* [WHAT NEEDS TO BE DONE] Word for word, set down the entries that follow.

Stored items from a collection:
· · · ·

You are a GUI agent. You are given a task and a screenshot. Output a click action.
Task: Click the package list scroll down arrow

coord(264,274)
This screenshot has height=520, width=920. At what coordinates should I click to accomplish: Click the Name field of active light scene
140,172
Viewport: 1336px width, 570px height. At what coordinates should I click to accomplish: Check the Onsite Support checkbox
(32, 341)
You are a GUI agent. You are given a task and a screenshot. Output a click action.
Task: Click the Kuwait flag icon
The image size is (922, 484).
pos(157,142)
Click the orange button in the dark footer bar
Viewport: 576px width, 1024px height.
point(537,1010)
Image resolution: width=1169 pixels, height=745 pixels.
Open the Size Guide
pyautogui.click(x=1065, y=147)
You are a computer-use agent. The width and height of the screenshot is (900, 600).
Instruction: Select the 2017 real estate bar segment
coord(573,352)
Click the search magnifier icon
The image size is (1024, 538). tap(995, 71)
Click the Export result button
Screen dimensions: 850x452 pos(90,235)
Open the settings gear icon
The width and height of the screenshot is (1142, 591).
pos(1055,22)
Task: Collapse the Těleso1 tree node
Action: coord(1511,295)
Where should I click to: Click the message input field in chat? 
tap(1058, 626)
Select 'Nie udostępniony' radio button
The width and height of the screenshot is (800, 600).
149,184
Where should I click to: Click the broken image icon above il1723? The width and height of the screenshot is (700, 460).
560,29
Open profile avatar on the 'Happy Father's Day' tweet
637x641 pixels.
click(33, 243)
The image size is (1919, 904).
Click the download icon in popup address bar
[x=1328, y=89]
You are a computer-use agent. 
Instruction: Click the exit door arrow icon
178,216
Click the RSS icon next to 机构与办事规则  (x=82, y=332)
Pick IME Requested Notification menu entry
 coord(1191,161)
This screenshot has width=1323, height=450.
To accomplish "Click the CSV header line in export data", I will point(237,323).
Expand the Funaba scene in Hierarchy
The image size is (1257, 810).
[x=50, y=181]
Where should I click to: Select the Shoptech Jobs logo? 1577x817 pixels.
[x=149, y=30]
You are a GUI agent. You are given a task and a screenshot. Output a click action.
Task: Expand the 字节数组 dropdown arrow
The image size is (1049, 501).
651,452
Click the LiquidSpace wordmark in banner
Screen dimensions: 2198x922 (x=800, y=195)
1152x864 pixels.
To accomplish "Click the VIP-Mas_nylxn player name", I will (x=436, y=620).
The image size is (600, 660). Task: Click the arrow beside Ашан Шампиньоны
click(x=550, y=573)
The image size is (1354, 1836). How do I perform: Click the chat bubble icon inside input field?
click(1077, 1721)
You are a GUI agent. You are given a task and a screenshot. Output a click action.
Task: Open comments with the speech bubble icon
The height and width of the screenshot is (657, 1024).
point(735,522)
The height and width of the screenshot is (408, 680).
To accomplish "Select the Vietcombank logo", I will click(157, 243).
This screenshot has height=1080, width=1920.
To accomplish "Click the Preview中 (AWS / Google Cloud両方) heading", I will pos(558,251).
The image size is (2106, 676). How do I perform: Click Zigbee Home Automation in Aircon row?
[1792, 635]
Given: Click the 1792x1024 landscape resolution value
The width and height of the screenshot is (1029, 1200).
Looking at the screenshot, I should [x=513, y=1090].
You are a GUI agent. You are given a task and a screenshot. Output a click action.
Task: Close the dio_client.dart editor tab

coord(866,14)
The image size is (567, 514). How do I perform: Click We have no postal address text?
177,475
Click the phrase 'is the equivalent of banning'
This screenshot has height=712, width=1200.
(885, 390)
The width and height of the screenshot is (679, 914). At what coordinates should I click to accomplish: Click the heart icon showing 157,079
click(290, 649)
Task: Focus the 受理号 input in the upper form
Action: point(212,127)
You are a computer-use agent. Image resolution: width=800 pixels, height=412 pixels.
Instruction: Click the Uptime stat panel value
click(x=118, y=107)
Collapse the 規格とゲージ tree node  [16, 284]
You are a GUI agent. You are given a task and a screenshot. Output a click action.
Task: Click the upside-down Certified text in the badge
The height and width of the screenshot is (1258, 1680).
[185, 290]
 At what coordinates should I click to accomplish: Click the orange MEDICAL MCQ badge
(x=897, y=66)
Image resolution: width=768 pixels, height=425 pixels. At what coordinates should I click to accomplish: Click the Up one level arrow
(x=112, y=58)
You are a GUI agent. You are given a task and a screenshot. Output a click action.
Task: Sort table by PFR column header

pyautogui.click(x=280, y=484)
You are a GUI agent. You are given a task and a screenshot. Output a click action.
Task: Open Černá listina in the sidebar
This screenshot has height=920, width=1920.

· · · ·

* [EXERCISE ANSWER]
You are a GUI agent. You are given a task and a screenshot. Output a click action.
Task: Click the package list scroll down arrow

coord(264,274)
This screenshot has height=520, width=920. At what coordinates should I click to accomplish: Click the Name field of active light scene
140,172
Viewport: 1336px width, 570px height. At what coordinates should I click to accomplish: Check the Onsite Support checkbox
(32, 341)
You are a GUI agent. You are given a task and a screenshot. Output a click action.
Task: Click the Kuwait flag icon
The image size is (922, 484).
pos(157,142)
Click the orange button in the dark footer bar
Viewport: 576px width, 1024px height.
point(537,1010)
Image resolution: width=1169 pixels, height=745 pixels.
Open the Size Guide
pyautogui.click(x=1065, y=147)
You are a computer-use agent. The width and height of the screenshot is (900, 600).
Instruction: Select the 2017 real estate bar segment
coord(573,352)
Click the search magnifier icon
The image size is (1024, 538). tap(995, 71)
Click the Export result button
Screen dimensions: 850x452 pos(90,235)
Open the settings gear icon
The width and height of the screenshot is (1142, 591).
pos(1055,22)
Task: Collapse the Těleso1 tree node
Action: coord(1511,295)
Where should I click to: Click the message input field in chat? 
tap(1058, 626)
Select 'Nie udostępniony' radio button
The width and height of the screenshot is (800, 600).
149,184
Where should I click to: Click the broken image icon above il1723? The width and height of the screenshot is (700, 460).
560,29
Open profile avatar on the 'Happy Father's Day' tweet
637x641 pixels.
click(33, 243)
The image size is (1919, 904).
Click the download icon in popup address bar
[x=1328, y=89]
You are a computer-use agent. 
Instruction: Click the exit door arrow icon
178,216
Click the RSS icon next to 机构与办事规则  (x=82, y=332)
Pick IME Requested Notification menu entry
 coord(1191,161)
This screenshot has width=1323, height=450.
To accomplish "Click the CSV header line in export data", I will point(237,323).
Expand the Funaba scene in Hierarchy
The image size is (1257, 810).
[x=50, y=181]
Where should I click to: Select the Shoptech Jobs logo? 1577x817 pixels.
[x=149, y=30]
You are a GUI agent. You are given a task and a screenshot. Output a click action.
Task: Expand the 字节数组 dropdown arrow
The image size is (1049, 501).
651,452
Click the LiquidSpace wordmark in banner
Screen dimensions: 2198x922 (x=800, y=195)
1152x864 pixels.
To accomplish "Click the VIP-Mas_nylxn player name", I will (x=436, y=620).
The image size is (600, 660). Task: Click the arrow beside Ашан Шампиньоны
click(x=550, y=573)
The image size is (1354, 1836). How do I perform: Click the chat bubble icon inside input field?
click(1077, 1721)
You are a GUI agent. You are given a task and a screenshot. Output a click action.
Task: Open comments with the speech bubble icon
The height and width of the screenshot is (657, 1024).
point(735,522)
The height and width of the screenshot is (408, 680).
To accomplish "Select the Vietcombank logo", I will click(157, 243).
This screenshot has height=1080, width=1920.
To accomplish "Click the Preview中 (AWS / Google Cloud両方) heading", I will pos(558,251).
The image size is (2106, 676). How do I perform: Click Zigbee Home Automation in Aircon row?
[1792, 635]
Given: Click the 1792x1024 landscape resolution value
The width and height of the screenshot is (1029, 1200).
Looking at the screenshot, I should [x=513, y=1090].
You are a GUI agent. You are given a task and a screenshot. Output a click action.
Task: Close the dio_client.dart editor tab

coord(866,14)
The image size is (567, 514). How do I perform: Click We have no postal address text?
177,475
Click the phrase 'is the equivalent of banning'
This screenshot has height=712, width=1200.
(885, 390)
The width and height of the screenshot is (679, 914). At what coordinates should I click to accomplish: Click the heart icon showing 157,079
click(290, 649)
Task: Focus the 受理号 input in the upper form
Action: point(212,127)
You are a computer-use agent. Image resolution: width=800 pixels, height=412 pixels.
Instruction: Click the Uptime stat panel value
click(x=118, y=107)
Collapse the 規格とゲージ tree node  [16, 284]
You are a GUI agent. You are given a task and a screenshot. Output a click action.
Task: Click the upside-down Certified text in the badge
The height and width of the screenshot is (1258, 1680).
[185, 290]
 At what coordinates should I click to accomplish: Click the orange MEDICAL MCQ badge
(x=897, y=66)
Image resolution: width=768 pixels, height=425 pixels. At what coordinates should I click to accomplish: Click the Up one level arrow
(x=112, y=58)
You are a GUI agent. You are given a task and a screenshot. Output a click action.
Task: Sort table by PFR column header

pyautogui.click(x=280, y=484)
You are a GUI agent. You are given a task and a screenshot. Output a click action.
Task: Open Černá listina in the sidebar
This screenshot has height=920, width=1920.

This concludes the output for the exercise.